Cette élection présidentielle est donc anachronique. À l’heure des réseaux sociaux, de la démocratie participative et de l’échange horizontal des volontés, cette mobilisation verticale est névrotique : elle suscite des troubles émotionnels dont les citoyens ne peuvent se défaire. Comment donc s’en débarrasser ?

Le Portugal et la Pologne ont montré la voie : voilà deux pays qui, au sortir de leurs dictatures, ont copié-collé la Constitution française. Le premier l’a complètement abandonnée en douze ans de présidence de Mário Soares ; depuis 1987, c’est le Premier ministre qui a gagné l’essentiel de la responsabilité politique.
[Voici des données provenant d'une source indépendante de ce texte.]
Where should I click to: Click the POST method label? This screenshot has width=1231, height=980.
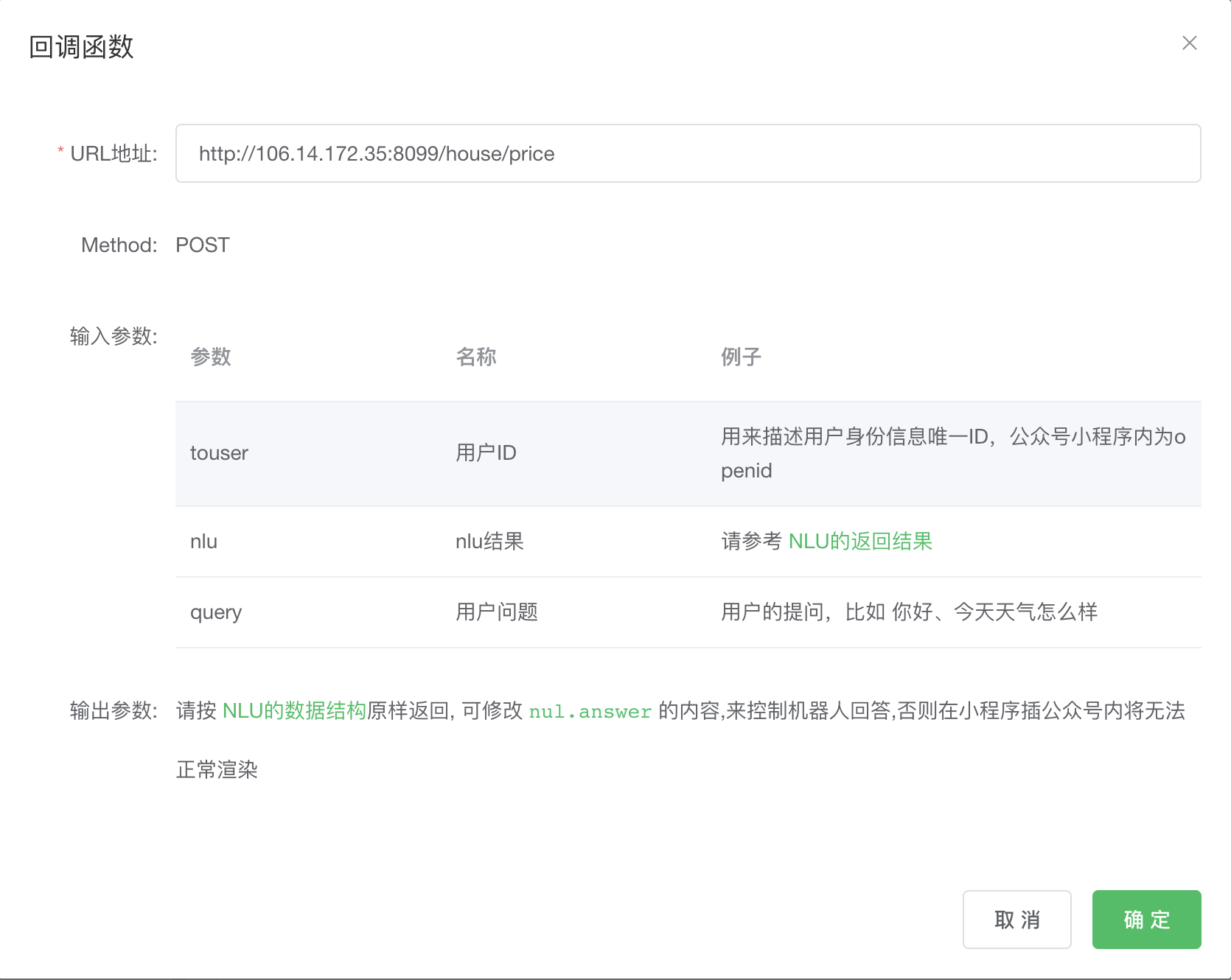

Le second a suivi la même voie, contre un Lech Walesa qui voulait renforcer ses pouvoirs présidentiels après son élection en 1991.

Cinq autres « pays de l’Est » (de la Bulgarie à la Slovénie) ont évolué de cette façon. C’est la perspective en Tunisie. Le « modèle français » servirait à sortir des dictatures à condition qu’il ne soit qu’une transition vers un régime primo-­ministériel parlementaire.

Cette grande transformation, si une majorité parlementaire la veut, elle peut l’accomplir. En France aussi, pour oublier définitivement le ­présidentialisme.